简体   繁体   English

Python中的快速方法,使用行数作为输入变量来分割大文本文件

[英]fast method in Python to split a large text file using number of lines as input variable

I am splitting a text file using the number of lines as variable. 我使用行数作为变量来分割文本文件。 I wrote this function in order to save in a temporary directory the spitted files. 我写了这个函数,以便在临时目录中保存spitted文件。 Each file has 4 millions of lines expect the last file. 每个文件有4百万行期望最后一个文件。

import tempfile
from itertools import groupby, count

temp_dir = tempfile.mkdtemp()

def tempfile_split(filename, temp_dir, chunk=4000000):
    with open(filename, 'r') as datafile:
        groups = groupby(datafile, key=lambda k, line=count(): next(line) // chunk)
        for k, group in groups:
            output_name = os.path.normpath(os.path.join(temp_dir + os.sep, "tempfile_%s.tmp" % k))
            for line in group:
                with open(output_name, 'a') as outfile:
                    outfile.write(line)

the main problem is the speed of this function. 主要问题是这个功能的速度。 In order to split one file of 8 million of lines in two files of 4 millions of line the time is than more of 30 min of my windows OS and Python 2.7 为了在400万行的两个文件中拆分一个800万行的文件,时间超过了我的Windows操作系统和Python 2.7的30分钟。

       for line in group:
            with open(output_name, 'a') as outfile:
                outfile.write(line)

is opening the file, and writing one line, for each line in group. 正在打开文件,并组中的每一行写一行。 This is slow. 这很慢。

Instead, write once per group. 相反,每组写一次。

            with open(output_name, 'a') as outfile:
                outfile.write(''.join(group))

Just did a quick test with an 8million line file(uptime lines) to run the length of the file and split the file in half. 刚刚对800万行文件(正常运行时间线)进行了快速测试,以运行文件的长度并将文件分成两半。 Basically, one pass to get the line count, second pass to do the split write. 基本上,一次通过获取行计数,第二次通过进行拆分写入。
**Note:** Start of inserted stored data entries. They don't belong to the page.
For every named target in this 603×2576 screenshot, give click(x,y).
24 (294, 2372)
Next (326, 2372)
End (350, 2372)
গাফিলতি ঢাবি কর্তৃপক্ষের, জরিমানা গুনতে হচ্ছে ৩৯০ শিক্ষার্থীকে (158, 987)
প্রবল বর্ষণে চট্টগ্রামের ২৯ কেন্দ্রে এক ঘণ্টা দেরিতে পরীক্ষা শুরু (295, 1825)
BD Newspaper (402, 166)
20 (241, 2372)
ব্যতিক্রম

On my system, the time it took to perform the first pass run was about 2-3 seconds. 在我的系统上,执行第一次传递所花费的时间大约是2-3秒。 To complete the run and the write of the split file(s), total time took was under 21 seconds. 要完成分割文件的运行和写入,总时间不到21秒。

Did not implement the lamba functions in the OP's post. 没有在OP的帖子中实现lamba函数。 Code used below: 使用的代码如下:

#!/usr/bin/env python

import sys
import math

infile = open("input","r")

linecount=0

for line in infile:
    linecount=linecount+1

splitpoint=linecount/2

infile.close()

infile = open("input","r")
outfile1 = open("output1","w")
outfile2 = open("output2","w")

print linecount , splitpoint

linecount=0

for line in infile:
    linecount=linecount+1
    if ( linecount <= splitpoint ):
        outfile1.write(line)
    else:
        outfile2.write(line)

infile.close()
outfile1.close()
outfile2.close()

No, it's not going to win any performance or code elegance tests. 不,它不会赢得任何性能或代码优雅测试。 :) But short of something else being a performance bottleneck, the lambda functions causing the file to be cached in memory and forcing a swap issue, or that the lines in the file are extremely long, I don't see why it would take 30 minutes to read/split the 8million line file. :)但是缺少其他东西是性能瓶颈,lambda函数导致文件缓存在内存中并强制交换问题,或者文件中的行非常长,我不明白为什么需要30读取/拆分800万行文件的分钟数。

EDIT: 编辑:

My environment: Mac OS X, storage was a single FW800 connected hard drive. 我的环境:Mac OS X,存储是一个连接到FW800的硬盘。 File was created fresh to avoid filesystem caching benefits. 文件是新创建的,以避免文件系统缓存的好处。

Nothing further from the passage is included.